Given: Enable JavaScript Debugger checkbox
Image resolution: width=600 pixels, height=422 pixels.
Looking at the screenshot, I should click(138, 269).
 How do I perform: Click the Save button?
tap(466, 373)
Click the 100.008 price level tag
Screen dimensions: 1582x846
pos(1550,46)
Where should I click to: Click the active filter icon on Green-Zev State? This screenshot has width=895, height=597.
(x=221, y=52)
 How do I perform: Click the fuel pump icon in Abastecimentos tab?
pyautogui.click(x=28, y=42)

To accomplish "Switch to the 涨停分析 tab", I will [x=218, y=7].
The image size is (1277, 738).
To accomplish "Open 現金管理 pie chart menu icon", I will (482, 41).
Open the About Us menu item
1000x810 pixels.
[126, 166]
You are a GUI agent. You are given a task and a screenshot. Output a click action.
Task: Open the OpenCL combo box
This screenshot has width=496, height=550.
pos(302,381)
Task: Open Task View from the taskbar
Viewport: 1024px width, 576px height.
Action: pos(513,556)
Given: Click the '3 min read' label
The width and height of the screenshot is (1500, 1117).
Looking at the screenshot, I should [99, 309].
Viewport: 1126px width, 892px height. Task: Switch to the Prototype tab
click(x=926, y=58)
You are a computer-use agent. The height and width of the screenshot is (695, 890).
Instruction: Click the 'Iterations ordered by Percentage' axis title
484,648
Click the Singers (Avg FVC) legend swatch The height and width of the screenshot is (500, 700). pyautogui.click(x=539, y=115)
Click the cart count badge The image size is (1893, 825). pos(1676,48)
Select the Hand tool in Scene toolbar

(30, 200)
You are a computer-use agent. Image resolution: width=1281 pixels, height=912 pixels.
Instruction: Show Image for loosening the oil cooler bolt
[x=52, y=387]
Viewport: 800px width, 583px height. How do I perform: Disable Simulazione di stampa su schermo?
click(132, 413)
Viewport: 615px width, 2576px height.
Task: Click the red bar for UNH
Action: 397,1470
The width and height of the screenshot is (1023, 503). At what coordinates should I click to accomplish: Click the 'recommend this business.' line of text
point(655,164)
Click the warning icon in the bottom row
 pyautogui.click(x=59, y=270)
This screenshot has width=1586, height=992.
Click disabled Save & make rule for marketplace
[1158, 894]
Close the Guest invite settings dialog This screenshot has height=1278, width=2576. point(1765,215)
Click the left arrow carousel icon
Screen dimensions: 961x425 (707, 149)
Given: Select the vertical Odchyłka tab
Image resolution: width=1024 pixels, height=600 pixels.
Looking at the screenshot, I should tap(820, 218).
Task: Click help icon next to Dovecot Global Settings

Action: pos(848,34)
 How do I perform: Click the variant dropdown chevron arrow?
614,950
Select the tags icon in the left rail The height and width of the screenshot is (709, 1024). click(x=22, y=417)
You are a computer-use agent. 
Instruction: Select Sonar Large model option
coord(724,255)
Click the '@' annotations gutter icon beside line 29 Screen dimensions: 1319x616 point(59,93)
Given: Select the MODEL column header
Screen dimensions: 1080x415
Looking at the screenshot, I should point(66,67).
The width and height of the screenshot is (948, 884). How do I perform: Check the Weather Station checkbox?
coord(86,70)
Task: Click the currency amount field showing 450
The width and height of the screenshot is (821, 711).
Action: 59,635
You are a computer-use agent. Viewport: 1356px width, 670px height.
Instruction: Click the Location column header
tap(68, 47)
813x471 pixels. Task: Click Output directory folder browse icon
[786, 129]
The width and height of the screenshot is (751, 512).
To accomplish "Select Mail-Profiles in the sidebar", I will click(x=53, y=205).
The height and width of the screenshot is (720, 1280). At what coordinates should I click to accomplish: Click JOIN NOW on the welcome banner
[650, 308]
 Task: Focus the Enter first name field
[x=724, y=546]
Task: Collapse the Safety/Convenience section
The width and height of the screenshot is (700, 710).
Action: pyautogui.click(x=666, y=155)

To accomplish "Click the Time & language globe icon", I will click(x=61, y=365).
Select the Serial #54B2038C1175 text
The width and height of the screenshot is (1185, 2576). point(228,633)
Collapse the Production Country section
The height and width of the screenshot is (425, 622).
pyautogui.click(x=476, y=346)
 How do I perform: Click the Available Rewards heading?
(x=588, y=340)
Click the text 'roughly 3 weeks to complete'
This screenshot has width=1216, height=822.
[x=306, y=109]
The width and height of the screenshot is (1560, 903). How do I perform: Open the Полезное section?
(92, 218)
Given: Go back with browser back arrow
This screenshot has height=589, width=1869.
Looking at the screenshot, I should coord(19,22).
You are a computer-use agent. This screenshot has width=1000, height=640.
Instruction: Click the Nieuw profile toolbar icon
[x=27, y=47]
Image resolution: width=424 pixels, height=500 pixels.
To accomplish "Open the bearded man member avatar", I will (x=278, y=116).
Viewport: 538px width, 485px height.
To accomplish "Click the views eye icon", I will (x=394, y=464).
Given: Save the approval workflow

WHAT IS EXPECTED: The lines above from the one containing "813x471 pixels. Task: Click" through the one containing "Collapse the Production Country section" are to be set down exactly, and no others.

RESULT OF THE EXERCISE:
813x471 pixels. Task: Click Output directory folder browse icon
[786, 129]
The width and height of the screenshot is (751, 512).
To accomplish "Select Mail-Profiles in the sidebar", I will click(x=53, y=205).
The height and width of the screenshot is (720, 1280). At what coordinates should I click to accomplish: Click JOIN NOW on the welcome banner
[650, 308]
 Task: Focus the Enter first name field
[x=724, y=546]
Task: Collapse the Safety/Convenience section
The width and height of the screenshot is (700, 710).
Action: pyautogui.click(x=666, y=155)

To accomplish "Click the Time & language globe icon", I will click(x=61, y=365).
Select the Serial #54B2038C1175 text
The width and height of the screenshot is (1185, 2576). point(228,633)
Collapse the Production Country section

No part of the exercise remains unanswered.